> [Assignment]
Under this line sits a listing. Repeat exactly and only its lines from the one holding "This screenshot has width=1024, height=373." through the one holding "Instruction: Click the"; skip pictures.

> [Extracted material]
___

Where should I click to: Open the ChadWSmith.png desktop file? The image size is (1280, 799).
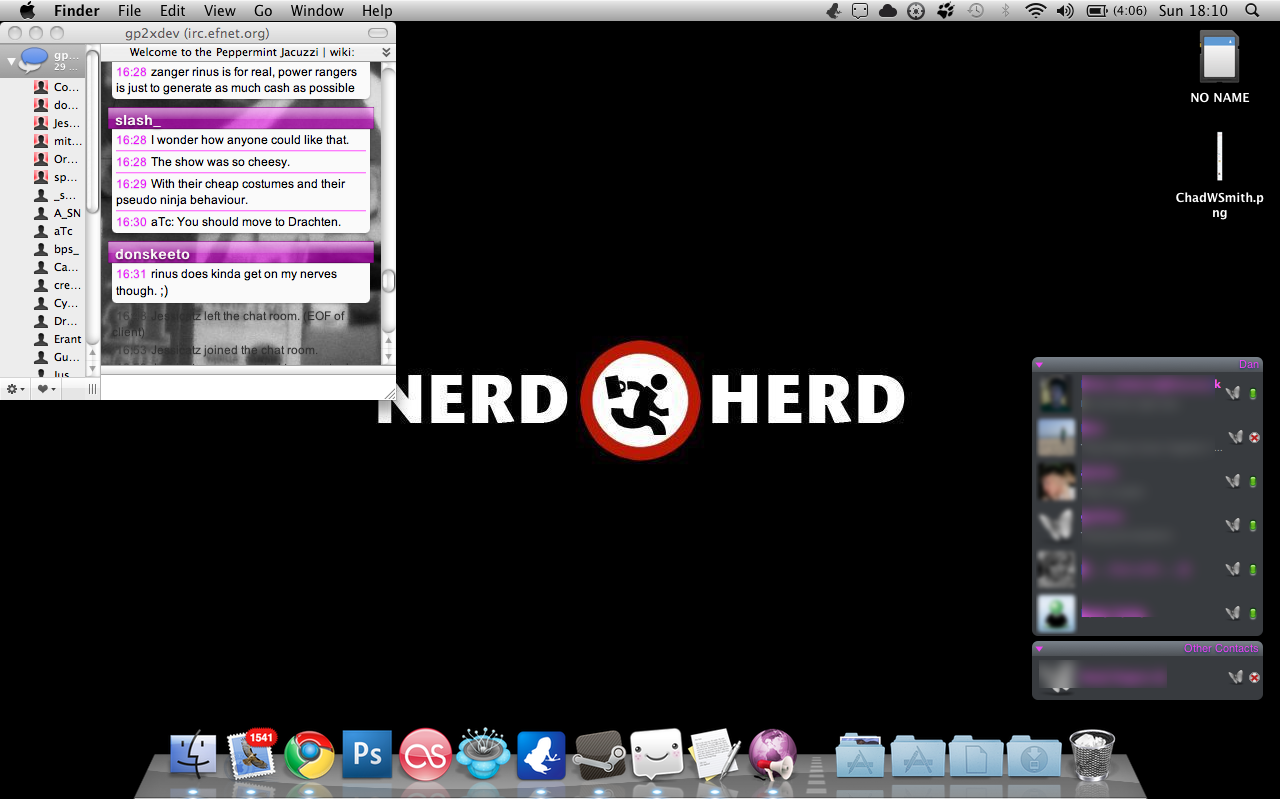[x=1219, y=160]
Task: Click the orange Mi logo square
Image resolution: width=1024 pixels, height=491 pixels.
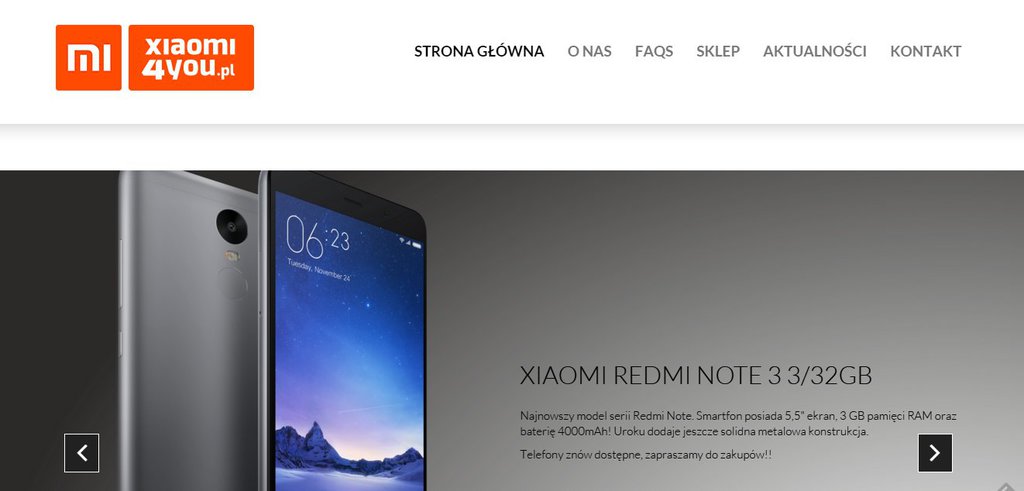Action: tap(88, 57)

___

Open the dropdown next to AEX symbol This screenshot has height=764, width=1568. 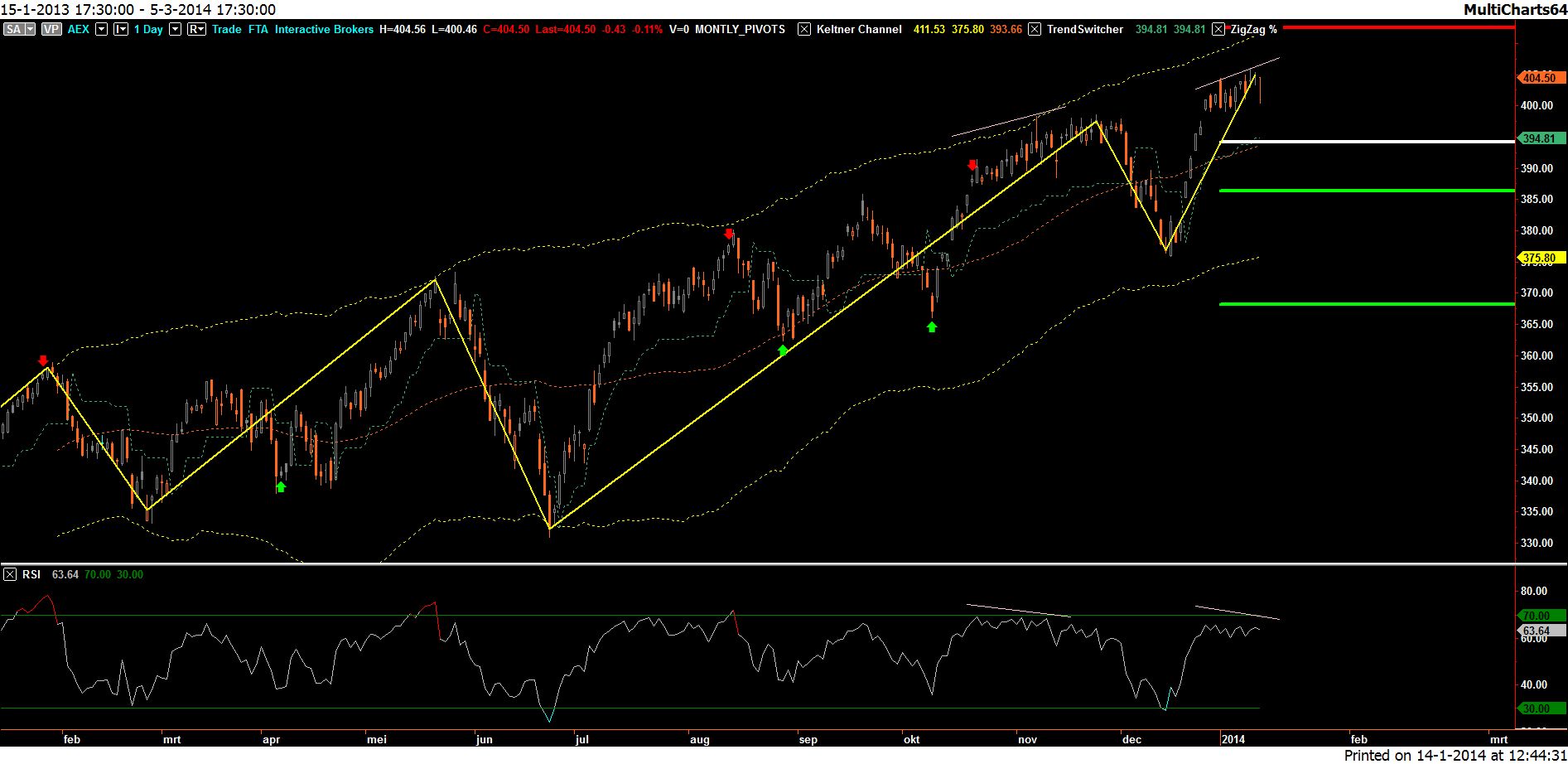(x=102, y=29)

___

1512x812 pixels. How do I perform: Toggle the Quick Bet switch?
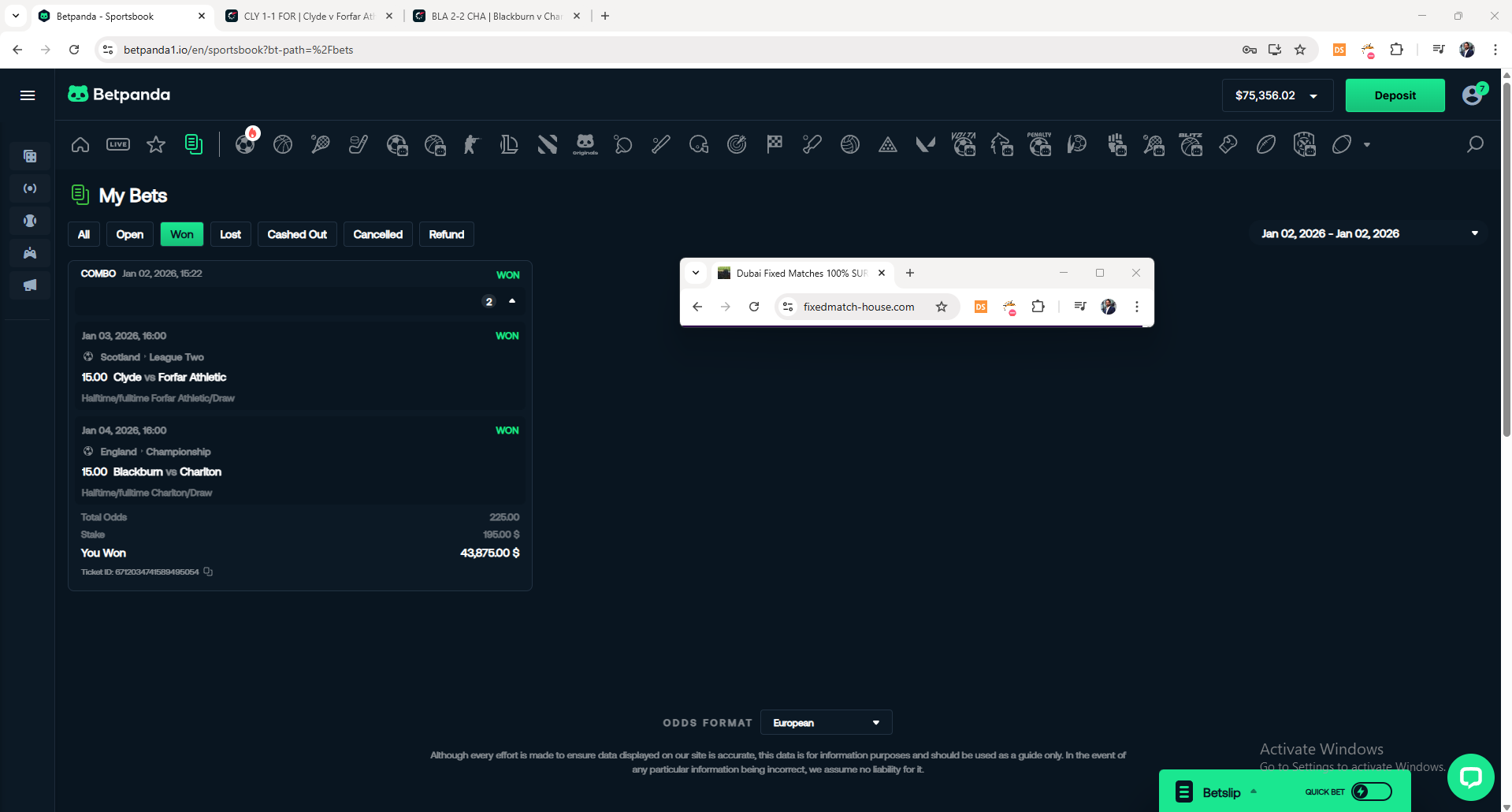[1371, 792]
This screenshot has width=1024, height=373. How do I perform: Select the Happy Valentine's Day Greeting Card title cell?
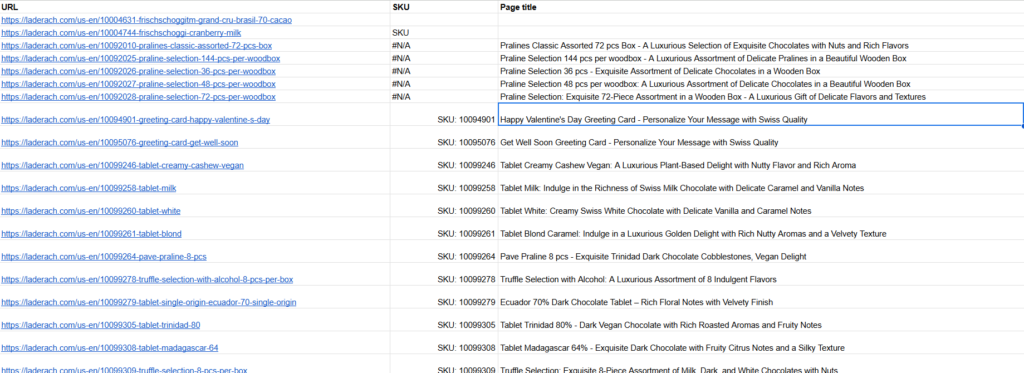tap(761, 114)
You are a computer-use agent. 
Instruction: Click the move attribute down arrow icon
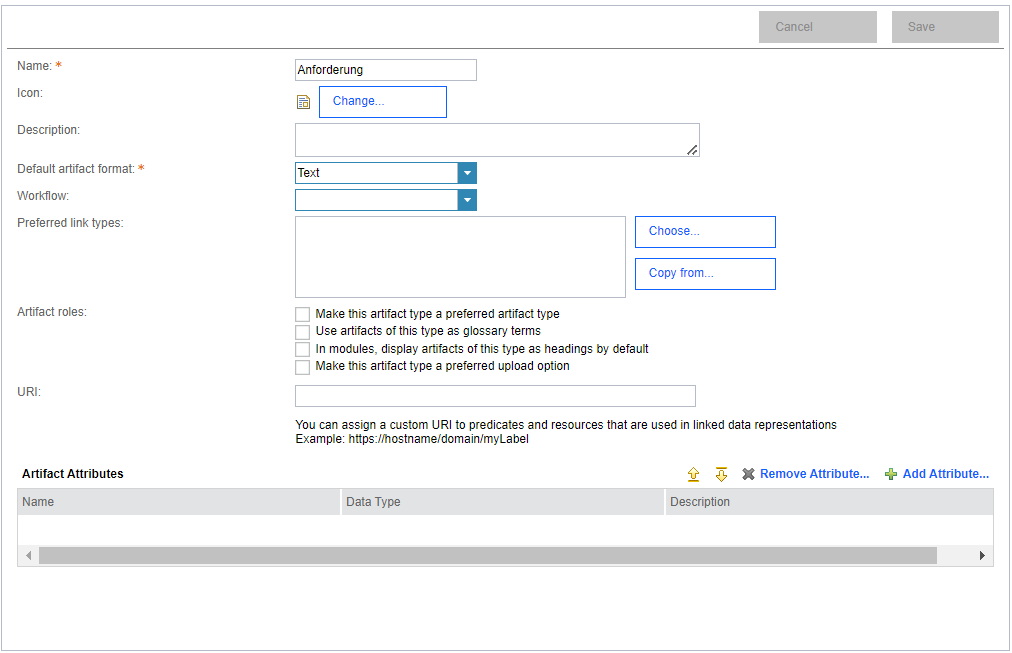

___

> [Response for this exercise]
This screenshot has width=1024, height=373. How do I perform: Select the Happy Valentine's Day Greeting Card title cell?
tap(761, 114)
You are a computer-use agent. 
Instruction: Click the move attribute down arrow icon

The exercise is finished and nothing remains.